Entries supplied:

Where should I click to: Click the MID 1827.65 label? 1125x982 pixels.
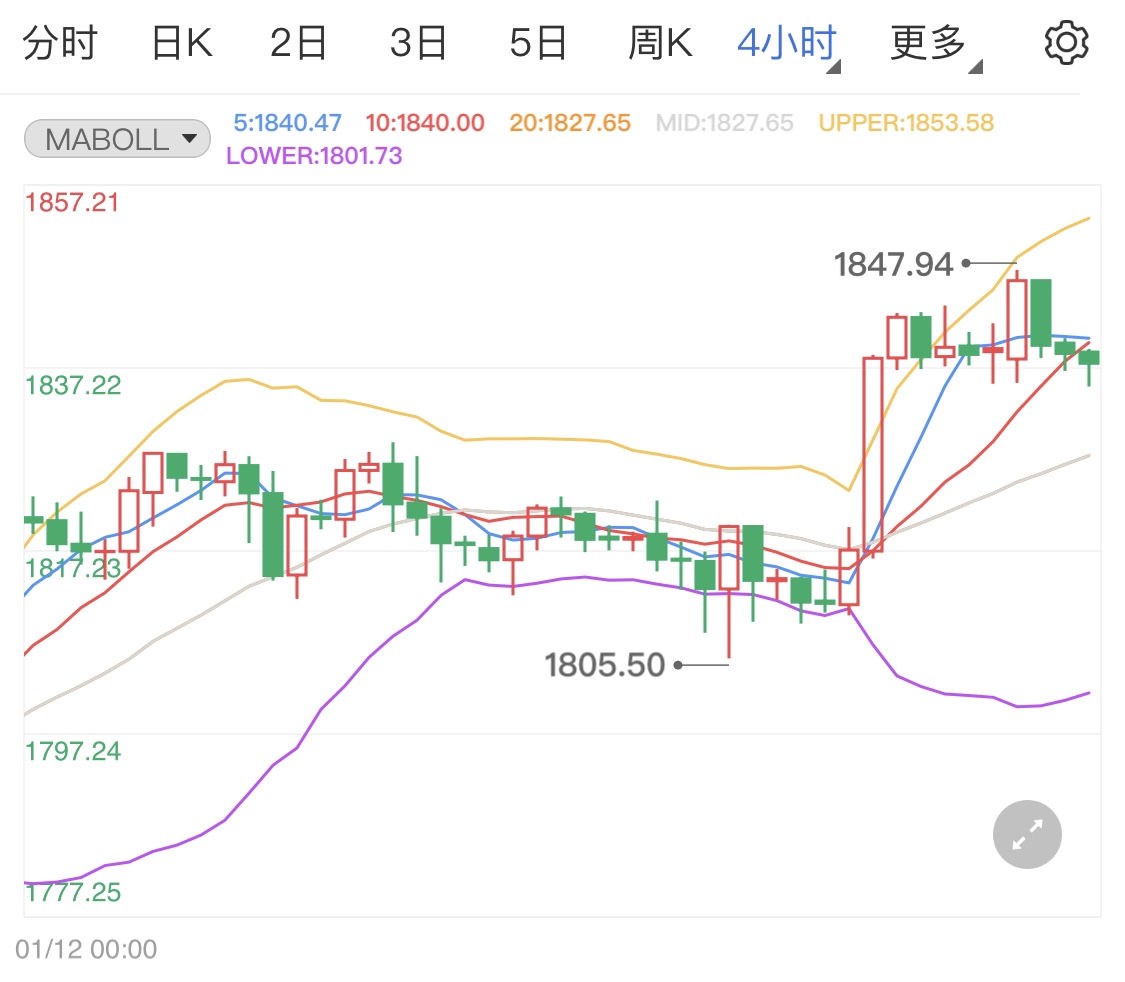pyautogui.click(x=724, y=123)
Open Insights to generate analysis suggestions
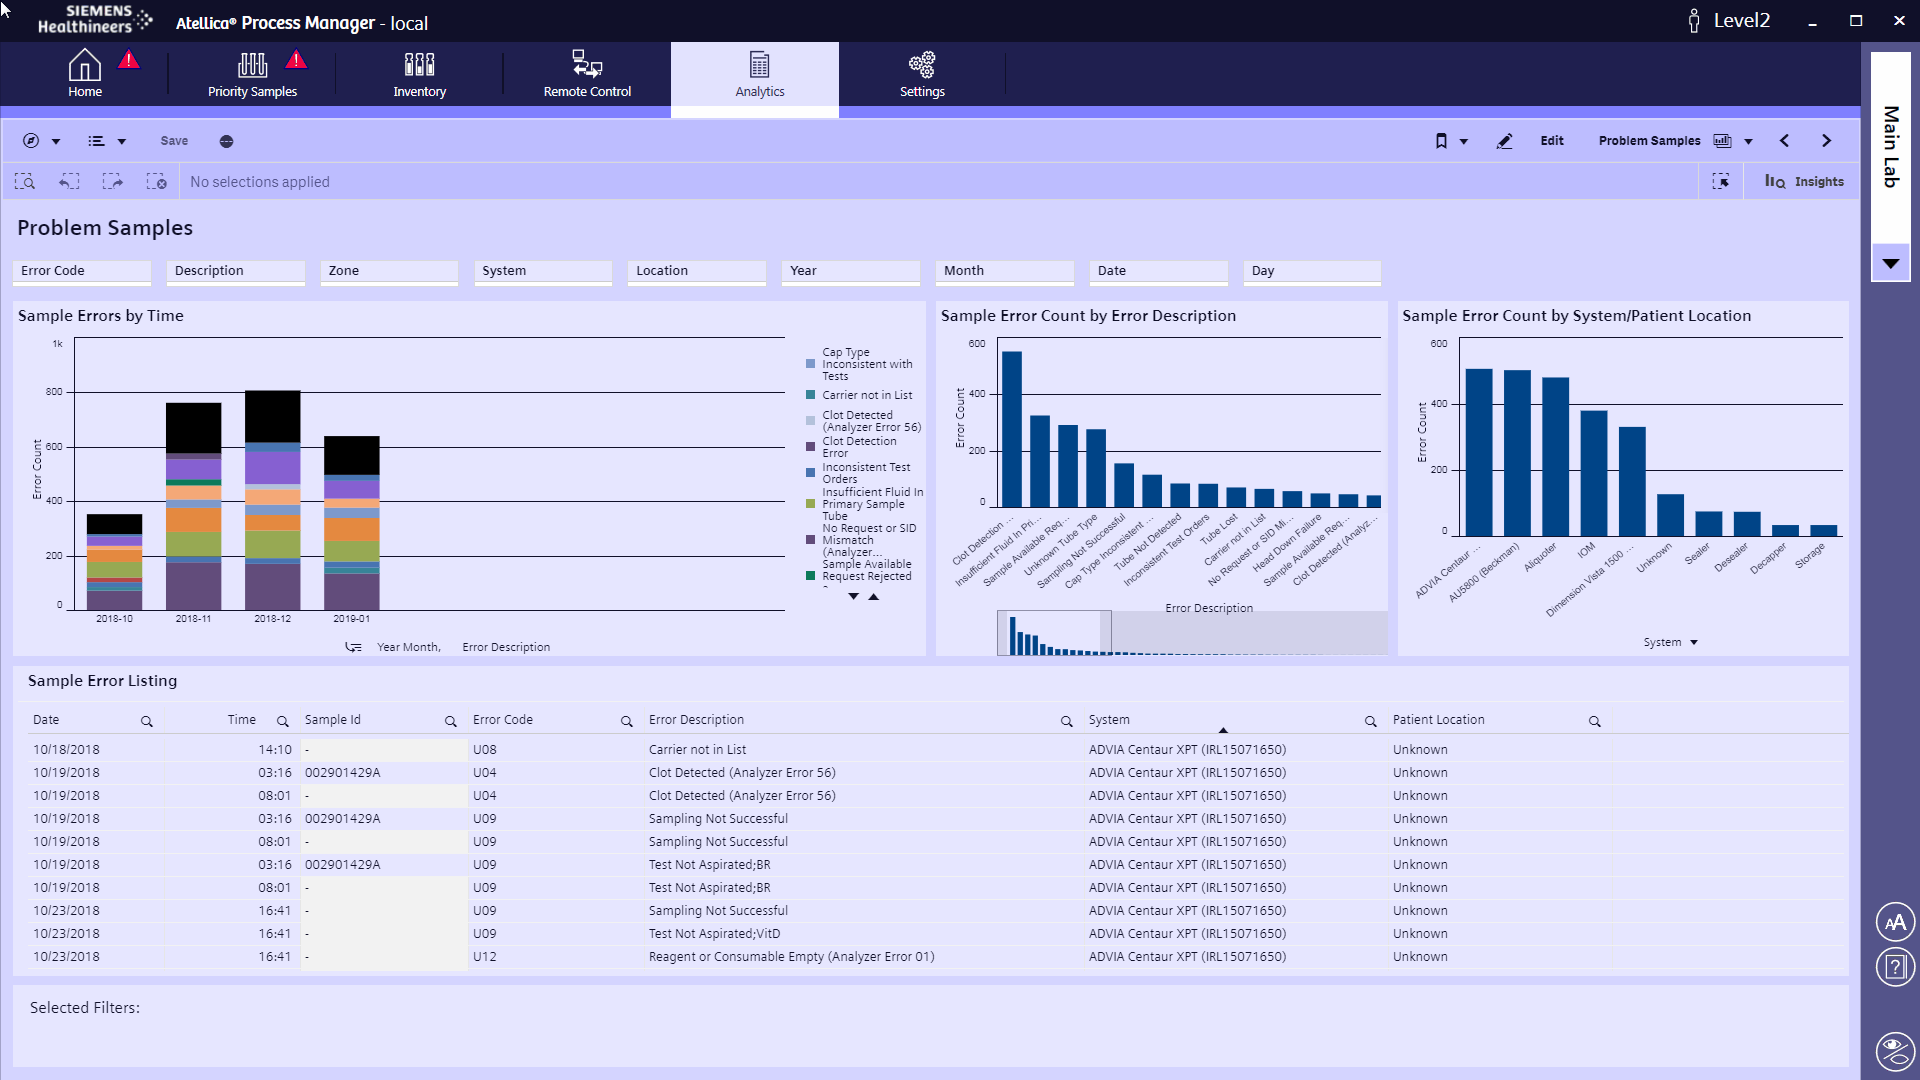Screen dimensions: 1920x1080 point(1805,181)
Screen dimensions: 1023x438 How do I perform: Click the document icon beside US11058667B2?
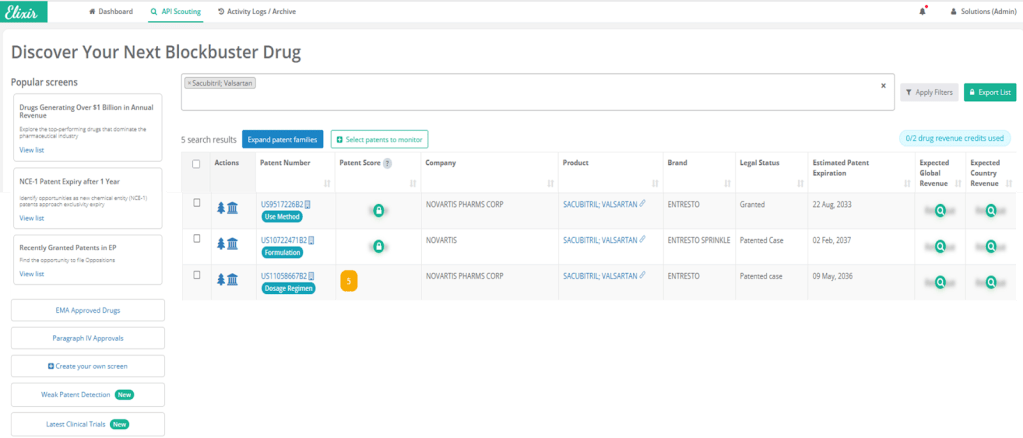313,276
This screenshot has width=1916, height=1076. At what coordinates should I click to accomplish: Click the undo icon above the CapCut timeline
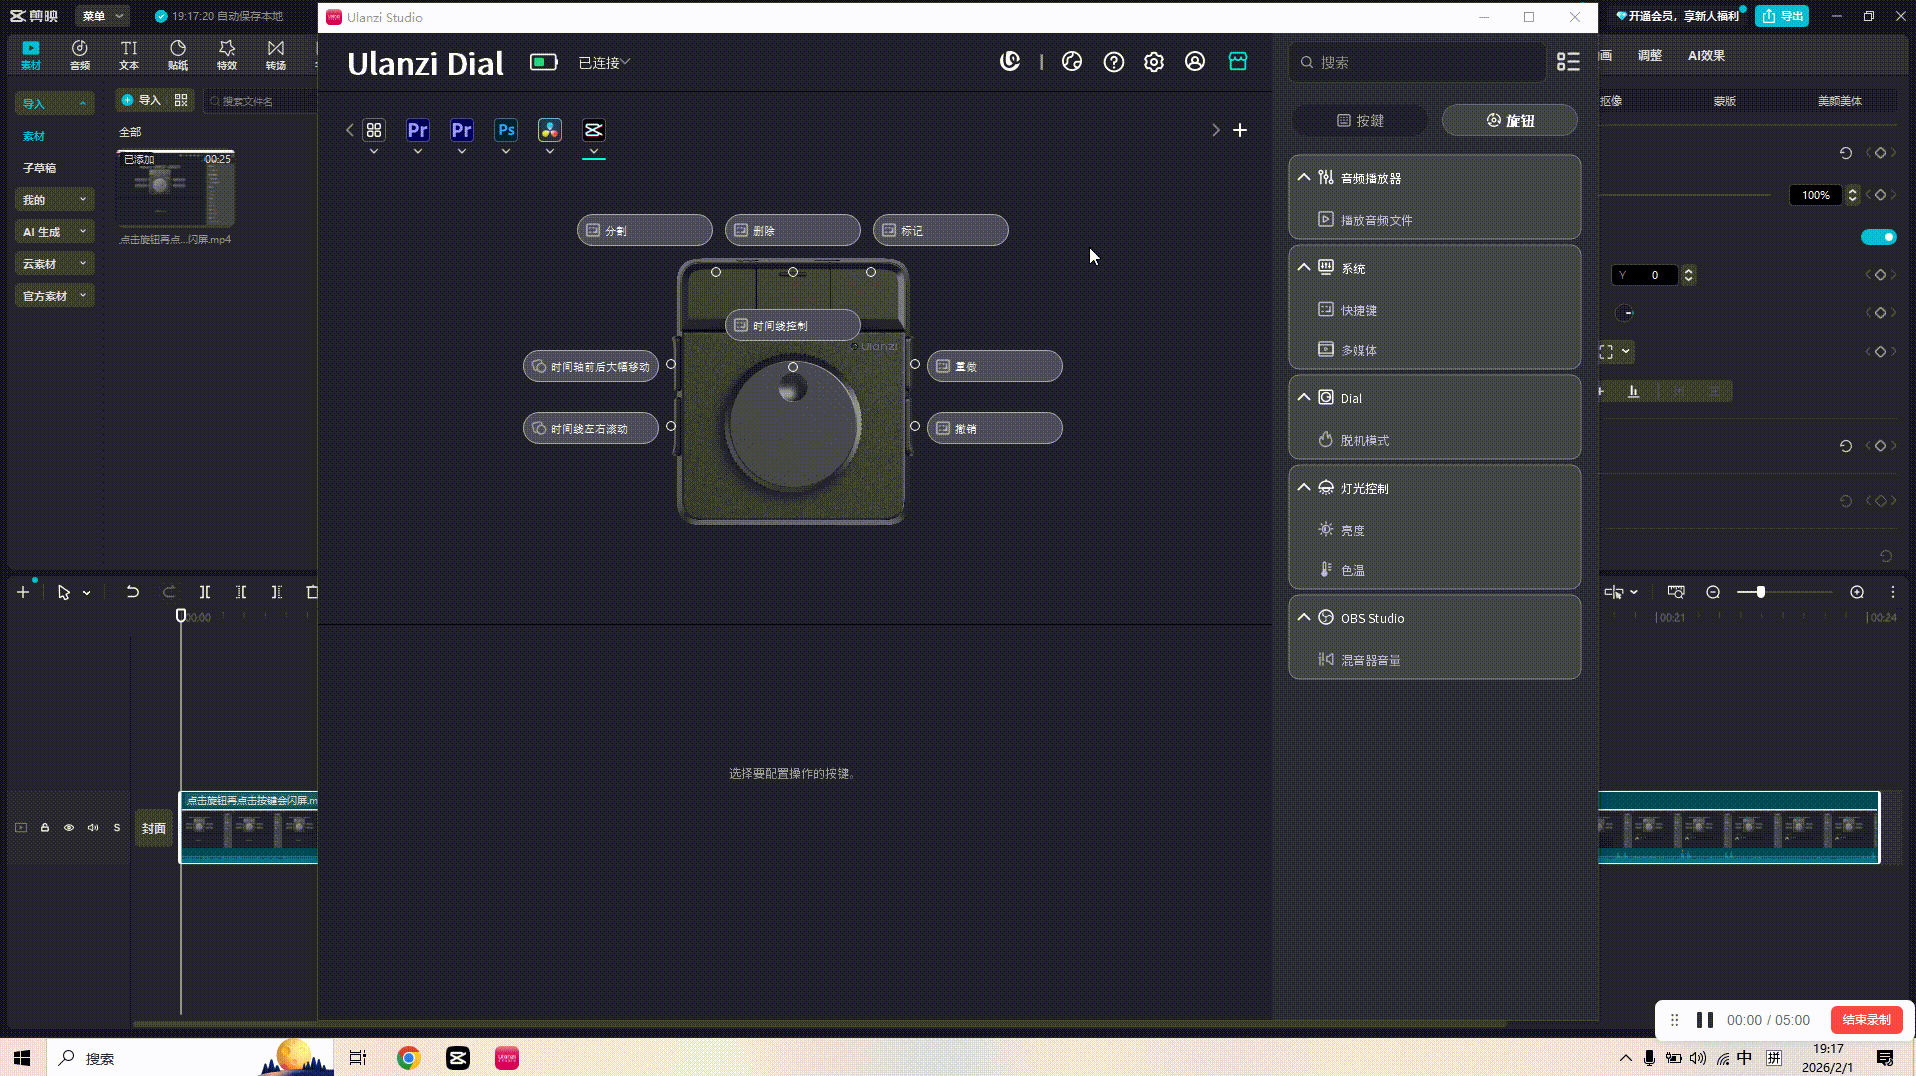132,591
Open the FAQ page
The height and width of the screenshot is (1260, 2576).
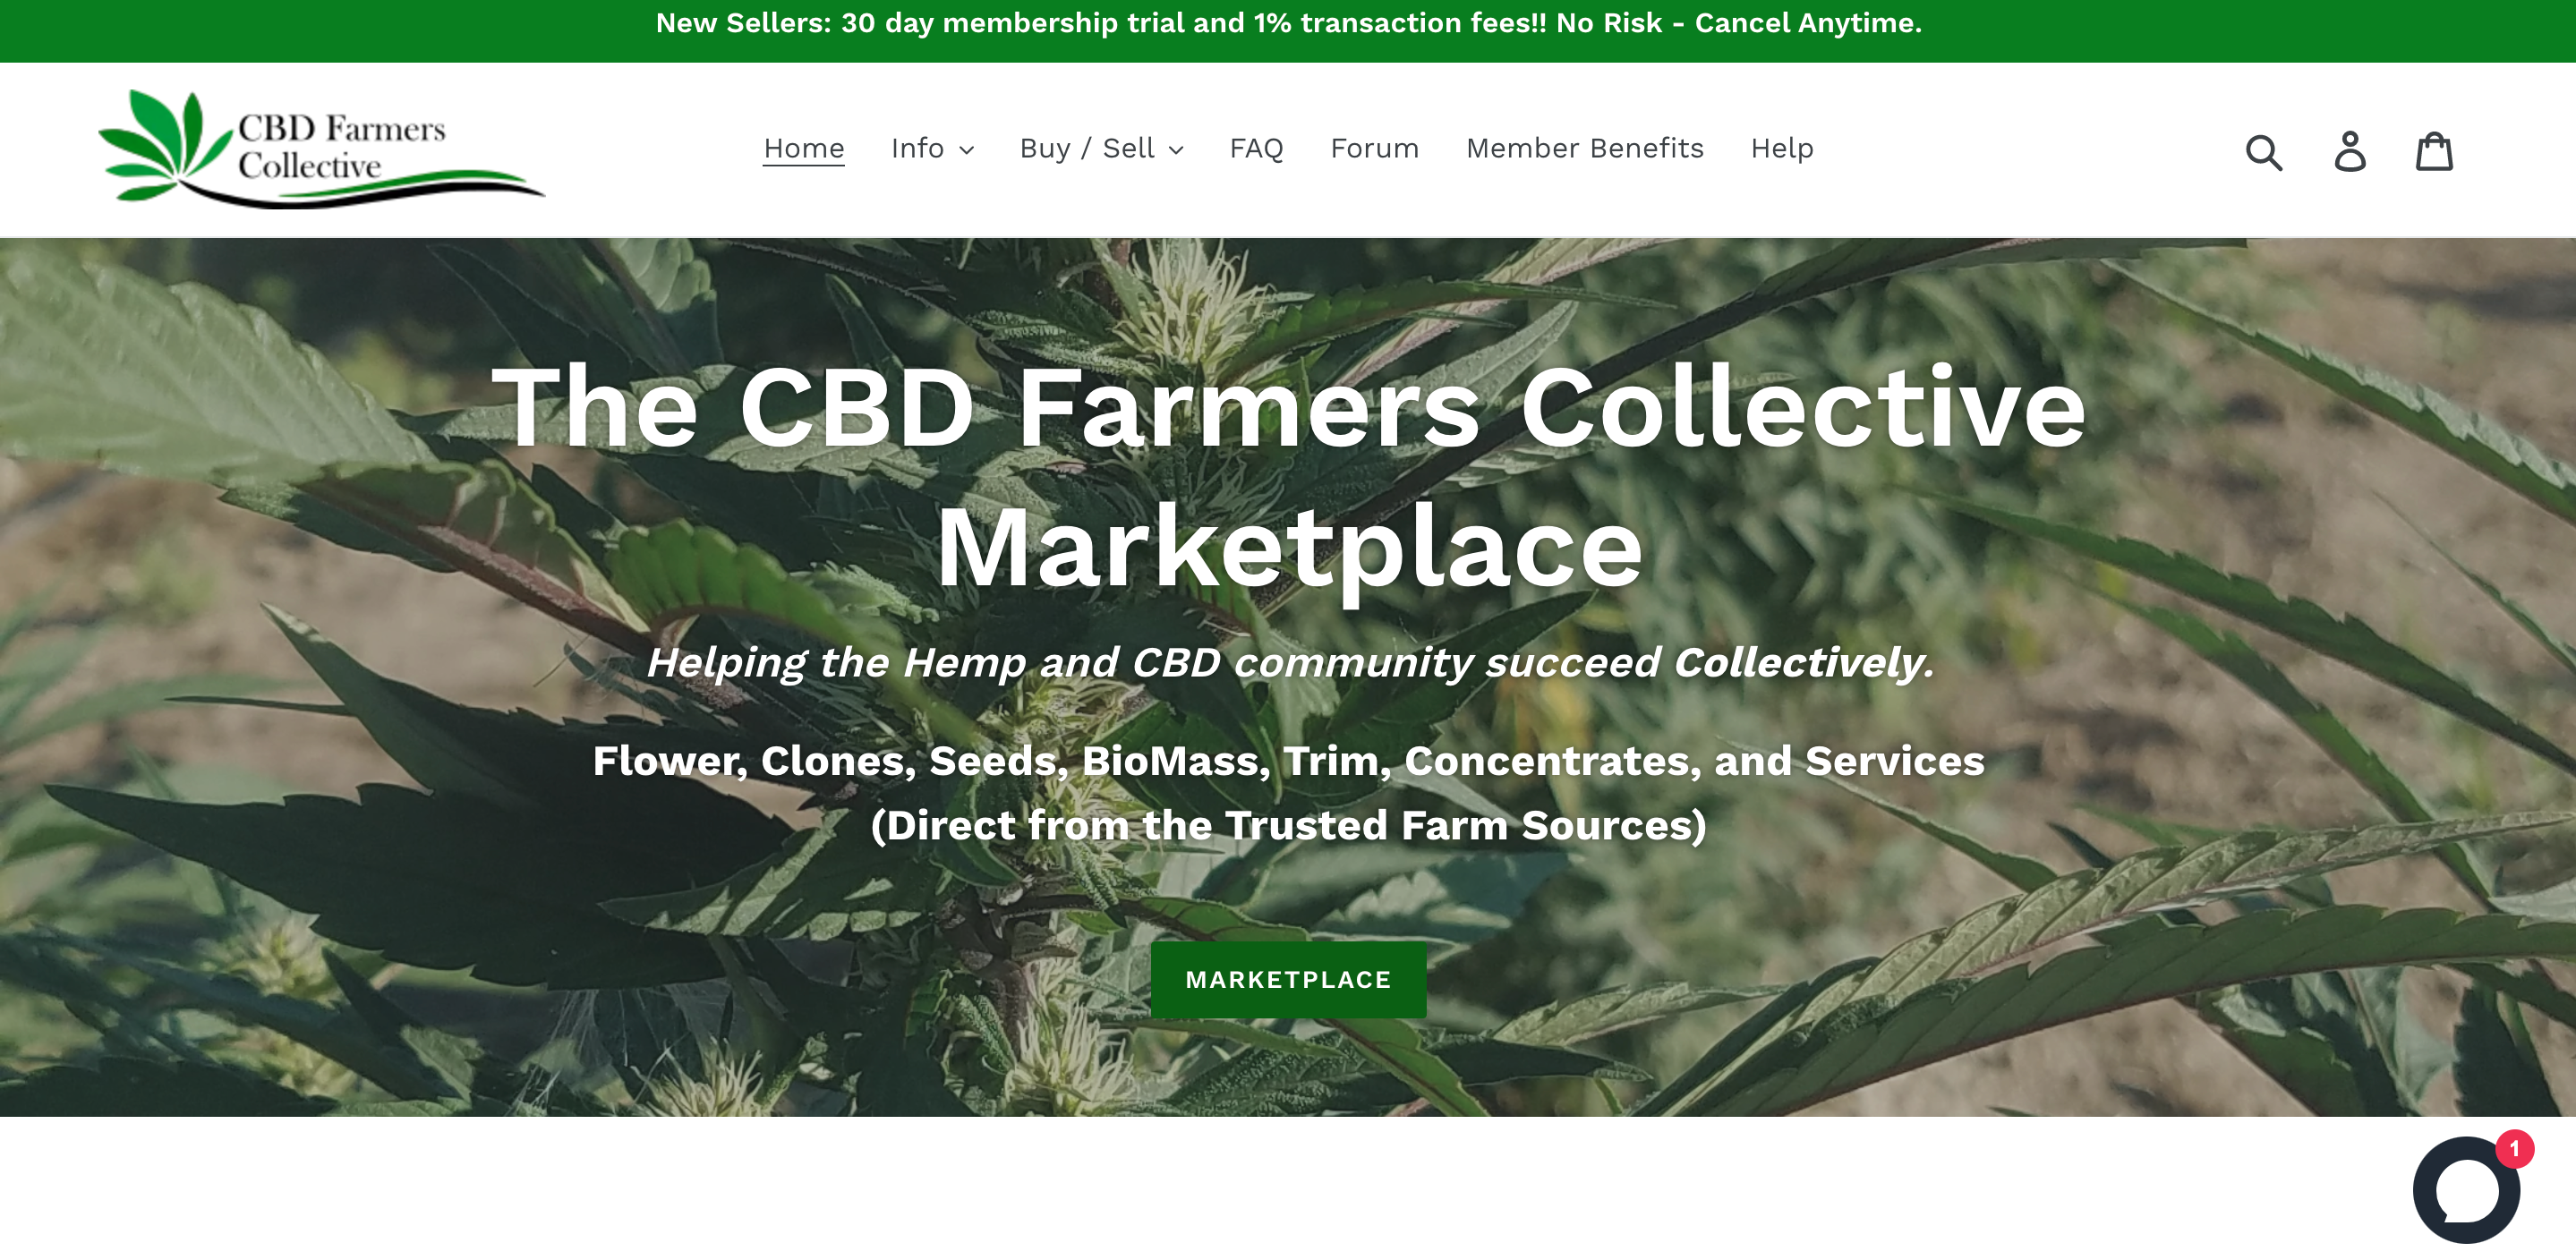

The problem:
Copy the items word for word, beginning at the line that contains "Screen dimensions: 1023x438" and continuing through the end of the items. Leave out the pictures.

Result of the task:
Screen dimensions: 1023x438 How do I perform: Click the document icon beside US11058667B2?
313,276
This screenshot has width=1916, height=1076. At what coordinates should I click to accomplish: Click the undo icon above the CapCut timeline
132,591
Open the FAQ page
The height and width of the screenshot is (1260, 2576).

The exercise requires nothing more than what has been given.